WORKER EMPOWERMENT AND COLLECTIVE BARGAINING
We cannot achieve economic prosperity if we do not level the playing field between employee and employer. Our society and our government must give equal respect to everyone involved in the economy. With the consolidation of private corporations, however, employees have fewer options.
This growing disparity in economic opportunity is a result of expanding automation, the elimination of full-time jobs in exchange for fewer hours, contracting and a “gig” economy, as well as the decline of unions. Guaranteed jobs and fair wages can combat these, but outside of these employees should have control over their own jobs.
Currently, corporate boards make all the key decisions on outsourcing, automation, and contracts with zero input from their employees. With such unchallenged power corporate boards are able to pay CEO’s 300 times the average wages of their employees and benefit their stockholders with no concern for the welfare of their employees and their community.
To ensure a fair say for employees, non-managerial employees, elected by their peers, should make up half the members on corporate boards. Then and only then will employees be able to participate equally in the key decisions that determine how corporations will affect them, their families, and their neighbors.
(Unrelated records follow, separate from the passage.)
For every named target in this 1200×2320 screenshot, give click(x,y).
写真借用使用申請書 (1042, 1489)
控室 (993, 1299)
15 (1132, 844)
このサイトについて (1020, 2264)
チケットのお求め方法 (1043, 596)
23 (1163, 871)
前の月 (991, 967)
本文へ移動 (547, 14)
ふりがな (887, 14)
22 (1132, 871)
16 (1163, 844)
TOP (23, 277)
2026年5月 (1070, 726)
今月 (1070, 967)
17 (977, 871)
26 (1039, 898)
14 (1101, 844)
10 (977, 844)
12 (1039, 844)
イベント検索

Collective bargaining over wages and working conditions is essential to fairness for employees. With elected representatives who unite workers and have the strength to negotiate we can prevent employers from saying “take it or leave it.”
And this will be good for businesses, big and small, because it enhances the purchasing power of employees, allows business to draw upon the creativity, knowledge, and initiative of their employees, and enables employers to be fair to their employees without putting themselves at a competitive disadvantage.